[start of Extracted entries]
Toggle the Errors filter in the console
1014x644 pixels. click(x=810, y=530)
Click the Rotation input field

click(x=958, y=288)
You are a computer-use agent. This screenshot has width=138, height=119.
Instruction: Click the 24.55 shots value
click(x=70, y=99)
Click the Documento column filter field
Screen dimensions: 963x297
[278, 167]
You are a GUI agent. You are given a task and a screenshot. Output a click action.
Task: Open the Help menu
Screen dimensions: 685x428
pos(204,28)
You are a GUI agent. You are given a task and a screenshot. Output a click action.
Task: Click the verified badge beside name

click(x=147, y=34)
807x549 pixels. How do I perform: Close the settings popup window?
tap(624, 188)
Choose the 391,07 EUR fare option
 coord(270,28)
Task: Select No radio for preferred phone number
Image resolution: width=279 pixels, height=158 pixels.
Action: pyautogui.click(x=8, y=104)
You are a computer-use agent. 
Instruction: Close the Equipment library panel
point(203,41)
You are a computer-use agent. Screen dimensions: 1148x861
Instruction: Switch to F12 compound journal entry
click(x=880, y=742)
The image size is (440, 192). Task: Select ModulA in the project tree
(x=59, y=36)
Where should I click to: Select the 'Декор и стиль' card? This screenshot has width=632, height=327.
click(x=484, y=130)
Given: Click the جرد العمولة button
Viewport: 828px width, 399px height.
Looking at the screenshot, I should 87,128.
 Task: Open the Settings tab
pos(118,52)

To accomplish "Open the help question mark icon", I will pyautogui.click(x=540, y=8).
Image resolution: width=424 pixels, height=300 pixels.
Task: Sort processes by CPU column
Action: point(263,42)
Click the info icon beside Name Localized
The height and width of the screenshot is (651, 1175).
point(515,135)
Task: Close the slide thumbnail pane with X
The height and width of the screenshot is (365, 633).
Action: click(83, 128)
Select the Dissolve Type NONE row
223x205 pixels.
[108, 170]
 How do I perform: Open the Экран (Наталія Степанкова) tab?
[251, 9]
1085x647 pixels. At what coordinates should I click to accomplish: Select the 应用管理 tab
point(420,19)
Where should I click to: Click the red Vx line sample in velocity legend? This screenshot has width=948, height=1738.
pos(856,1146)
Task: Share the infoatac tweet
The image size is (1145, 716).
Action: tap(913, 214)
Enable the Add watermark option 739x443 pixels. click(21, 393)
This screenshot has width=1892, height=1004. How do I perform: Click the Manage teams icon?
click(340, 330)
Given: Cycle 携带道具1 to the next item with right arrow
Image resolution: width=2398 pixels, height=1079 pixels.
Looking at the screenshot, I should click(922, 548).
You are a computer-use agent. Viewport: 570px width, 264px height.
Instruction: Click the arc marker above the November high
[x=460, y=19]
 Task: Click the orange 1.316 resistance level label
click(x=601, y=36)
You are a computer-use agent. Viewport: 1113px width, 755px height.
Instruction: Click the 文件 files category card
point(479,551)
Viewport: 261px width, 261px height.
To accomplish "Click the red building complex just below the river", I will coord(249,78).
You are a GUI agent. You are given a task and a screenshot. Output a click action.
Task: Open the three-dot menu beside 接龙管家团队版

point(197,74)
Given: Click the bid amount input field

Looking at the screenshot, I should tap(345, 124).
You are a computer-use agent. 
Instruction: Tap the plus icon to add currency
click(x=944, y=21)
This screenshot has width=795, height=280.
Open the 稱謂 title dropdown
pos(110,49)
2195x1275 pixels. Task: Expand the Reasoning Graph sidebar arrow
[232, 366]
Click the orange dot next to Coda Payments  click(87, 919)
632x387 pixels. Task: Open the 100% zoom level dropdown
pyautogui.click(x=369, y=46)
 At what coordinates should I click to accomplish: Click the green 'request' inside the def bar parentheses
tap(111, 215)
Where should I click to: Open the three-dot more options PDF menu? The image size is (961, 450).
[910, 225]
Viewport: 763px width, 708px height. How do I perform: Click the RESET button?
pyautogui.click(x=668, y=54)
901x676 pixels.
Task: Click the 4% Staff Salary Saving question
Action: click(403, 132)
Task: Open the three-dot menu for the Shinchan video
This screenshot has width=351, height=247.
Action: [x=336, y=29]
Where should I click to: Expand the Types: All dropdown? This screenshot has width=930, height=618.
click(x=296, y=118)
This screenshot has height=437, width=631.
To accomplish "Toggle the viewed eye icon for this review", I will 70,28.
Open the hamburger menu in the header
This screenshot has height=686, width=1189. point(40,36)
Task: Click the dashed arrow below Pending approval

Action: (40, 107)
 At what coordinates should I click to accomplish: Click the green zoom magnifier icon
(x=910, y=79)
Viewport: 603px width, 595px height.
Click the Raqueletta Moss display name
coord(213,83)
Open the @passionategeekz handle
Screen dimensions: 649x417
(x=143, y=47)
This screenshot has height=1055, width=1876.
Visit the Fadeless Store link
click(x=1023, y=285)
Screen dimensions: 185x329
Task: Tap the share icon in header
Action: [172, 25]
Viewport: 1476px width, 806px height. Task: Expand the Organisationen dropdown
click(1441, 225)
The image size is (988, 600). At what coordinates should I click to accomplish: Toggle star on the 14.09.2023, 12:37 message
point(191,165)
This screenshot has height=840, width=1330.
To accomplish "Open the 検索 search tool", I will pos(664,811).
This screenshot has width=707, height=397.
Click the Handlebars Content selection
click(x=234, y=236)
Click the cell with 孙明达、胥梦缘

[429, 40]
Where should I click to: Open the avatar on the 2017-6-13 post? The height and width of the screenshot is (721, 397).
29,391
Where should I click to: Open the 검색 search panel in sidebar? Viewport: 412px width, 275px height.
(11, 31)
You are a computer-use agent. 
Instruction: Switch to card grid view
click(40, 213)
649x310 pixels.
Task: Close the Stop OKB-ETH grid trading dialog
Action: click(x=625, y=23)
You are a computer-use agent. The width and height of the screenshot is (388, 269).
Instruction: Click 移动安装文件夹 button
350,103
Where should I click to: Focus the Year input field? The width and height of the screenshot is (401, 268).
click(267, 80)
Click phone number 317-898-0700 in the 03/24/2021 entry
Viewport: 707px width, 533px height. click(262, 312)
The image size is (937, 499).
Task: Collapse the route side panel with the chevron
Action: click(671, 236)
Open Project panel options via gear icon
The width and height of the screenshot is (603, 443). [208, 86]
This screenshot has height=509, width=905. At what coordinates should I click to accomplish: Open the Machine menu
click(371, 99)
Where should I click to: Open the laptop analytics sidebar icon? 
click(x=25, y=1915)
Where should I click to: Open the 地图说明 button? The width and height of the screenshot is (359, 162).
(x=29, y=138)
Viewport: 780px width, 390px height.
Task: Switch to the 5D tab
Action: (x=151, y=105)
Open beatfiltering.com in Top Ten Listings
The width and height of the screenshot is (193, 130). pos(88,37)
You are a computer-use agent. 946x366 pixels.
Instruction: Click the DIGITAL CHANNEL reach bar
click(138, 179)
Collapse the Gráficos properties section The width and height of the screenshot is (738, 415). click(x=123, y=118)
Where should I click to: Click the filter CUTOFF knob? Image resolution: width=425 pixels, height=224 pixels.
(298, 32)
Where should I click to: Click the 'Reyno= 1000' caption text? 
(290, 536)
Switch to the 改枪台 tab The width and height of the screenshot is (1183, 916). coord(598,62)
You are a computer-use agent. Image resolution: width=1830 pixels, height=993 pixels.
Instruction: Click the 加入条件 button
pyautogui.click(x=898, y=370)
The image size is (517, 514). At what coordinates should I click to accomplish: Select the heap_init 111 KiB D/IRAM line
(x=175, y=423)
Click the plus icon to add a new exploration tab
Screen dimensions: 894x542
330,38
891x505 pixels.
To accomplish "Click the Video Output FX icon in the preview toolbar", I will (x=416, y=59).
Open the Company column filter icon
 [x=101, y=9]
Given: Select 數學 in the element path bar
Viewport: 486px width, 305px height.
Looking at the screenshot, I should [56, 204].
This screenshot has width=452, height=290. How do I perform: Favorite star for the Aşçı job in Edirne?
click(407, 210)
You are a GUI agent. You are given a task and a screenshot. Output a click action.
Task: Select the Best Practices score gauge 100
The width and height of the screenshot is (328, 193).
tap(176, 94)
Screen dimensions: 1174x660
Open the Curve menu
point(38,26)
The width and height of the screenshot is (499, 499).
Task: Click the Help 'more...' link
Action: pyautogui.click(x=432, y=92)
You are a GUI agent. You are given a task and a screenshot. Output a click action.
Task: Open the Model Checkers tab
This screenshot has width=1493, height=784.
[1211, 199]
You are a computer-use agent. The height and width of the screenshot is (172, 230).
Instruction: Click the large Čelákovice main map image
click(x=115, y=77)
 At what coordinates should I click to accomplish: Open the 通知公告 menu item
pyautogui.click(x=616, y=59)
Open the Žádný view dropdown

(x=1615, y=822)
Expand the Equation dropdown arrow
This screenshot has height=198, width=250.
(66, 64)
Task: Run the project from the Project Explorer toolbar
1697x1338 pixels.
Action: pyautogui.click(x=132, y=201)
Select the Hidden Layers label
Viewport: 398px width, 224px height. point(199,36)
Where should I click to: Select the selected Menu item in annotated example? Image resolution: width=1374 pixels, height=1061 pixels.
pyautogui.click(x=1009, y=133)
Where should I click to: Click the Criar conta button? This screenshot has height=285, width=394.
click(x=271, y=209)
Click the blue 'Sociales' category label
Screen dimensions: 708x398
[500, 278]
[end of Extracted entries]
- Goal
Reproduce the lines of the listing above verbatim, from the line with "Given: Select 數學 in the element path bar" to the end of the listing.

- Final answer
Given: Select 數學 in the element path bar
Viewport: 486px width, 305px height.
Looking at the screenshot, I should [56, 204].
This screenshot has width=452, height=290. How do I perform: Favorite star for the Aşçı job in Edirne?
click(407, 210)
You are a GUI agent. You are given a task and a screenshot. Output a click action.
Task: Select the Best Practices score gauge 100
The width and height of the screenshot is (328, 193).
tap(176, 94)
Screen dimensions: 1174x660
Open the Curve menu
point(38,26)
The width and height of the screenshot is (499, 499).
Task: Click the Help 'more...' link
Action: pyautogui.click(x=432, y=92)
You are a GUI agent. You are given a task and a screenshot. Output a click action.
Task: Open the Model Checkers tab
This screenshot has width=1493, height=784.
[1211, 199]
You are a computer-use agent. The height and width of the screenshot is (172, 230).
Instruction: Click the large Čelákovice main map image
click(x=115, y=77)
 At what coordinates should I click to accomplish: Open the 通知公告 menu item
pyautogui.click(x=616, y=59)
Open the Žádný view dropdown

(x=1615, y=822)
Expand the Equation dropdown arrow
This screenshot has height=198, width=250.
(66, 64)
Task: Run the project from the Project Explorer toolbar
1697x1338 pixels.
Action: pyautogui.click(x=132, y=201)
Select the Hidden Layers label
Viewport: 398px width, 224px height. point(199,36)
Where should I click to: Select the selected Menu item in annotated example? Image resolution: width=1374 pixels, height=1061 pixels.
pyautogui.click(x=1009, y=133)
Where should I click to: Click the Criar conta button? This screenshot has height=285, width=394.
click(x=271, y=209)
Click the blue 'Sociales' category label
Screen dimensions: 708x398
[500, 278]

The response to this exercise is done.